Reported Speech – A Summary
1. What is reported Speech?
There are two ways of telling one person what another person has said:
- Direct Speech, where you use the speakers exact words and put them in quotation marks:
She said, “I want to go home” and left.
- Indirect or Reported Speech, where we make the speakers words part of our own sentence and change pronouns, tenses etc., where necessary:
She said that she wanted to go home and left.
2. How to use Reported Speech
If you have a sentence in Direct Speech, try to follow these 5 steps to put the sentence into Reported Speech..
- Define the type of the sentence (statement, questions, command)
- What tense is used in the introductory sentence?
- Do you have to change the person (pronoun)?
- Do you have to backshift the tenses?
- Do you have to change expressions of time and place?
3. Statements, Questions, Commands
Look at the type of sentences when you use Reported Speech. There is more detailed information on the following pages.
4. The introductory sentence
If you use Reported Speech there are mostly two main differences.
The introductory sentence in Reported Speech can be in the Present or in the Past.

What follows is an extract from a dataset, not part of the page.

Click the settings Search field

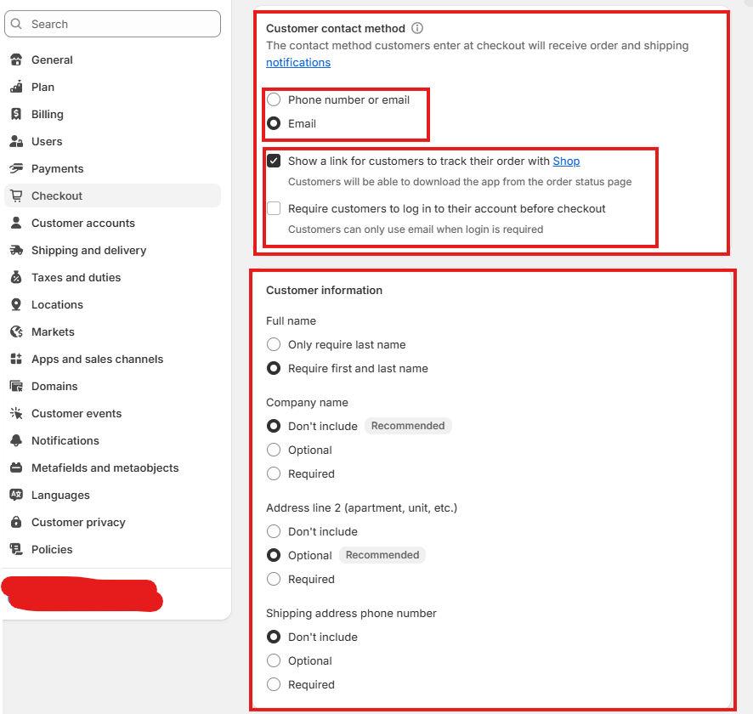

If the introductory sentences is in the Simple Present, there is no backshift of tenses.
Direct Speech:
- Peter: “John plays tennis.”
Reported Speech:
- Introductory sentence in the Simple Present → Peter says (that)* John plays tennis.
- Introductory sentence in the Simple Past → Peter said (that)* John played tennis.
5. Change of persons/pronouns
If there is a pronoun in Direct Speech, it may need to be changed in Reported Speech, depending on the situation.
- Direct Speech → John: “I drive to work.”
- Reported Speech → John said (that)* he drove to work.
Here I is changed to he.
6. Backshift of tenses
If there is backshift of tenses in Reported Speech, the tenses are shifted the following way.
- Direct Speech → Susan: “I work in London.”
- Reported Speech → Susan said (that)* she worked in London.
Direct Speech | Reported Speech |
---|---|
Simple forms | |
Present Simple | Past Simple |
Past Simple | Past Perfect |
Present Perfect | |
Past Perfect | |
will | would |
Continuous forms | |
am/are/is | was/were |
was/were | had been |
has been | |
had been |
7. Changing expressions of time and place
If there is an expression of time/place in the sentence, it may need to be changed, depending on the situation.
- Direct Speech → John: “I drove to work yesterday.”
- Reported Speech → John said (that) he had driven to work the day before.
Direct Speech | Reported Speech |
---|---|
this evening | that evening |
today/this day | that day |
these days | those days |
now | then |
a week ago | a week before |
last weekend | the weekend before / the previous weekend |
next week | the following week |
tomorrow | the next/following day |
here | there |
8. Additional information
In some cases backshift of tenses is not necessary, e.g. when statements are still true. However backshifting of tenses is never wrong.
- John: “New York is bigger than Paris.”
- John said (that)* New York was bigger than Paris. or
- John said (that)* New York is bigger than Paris.
* The word that is optional, that is why it is in brackets.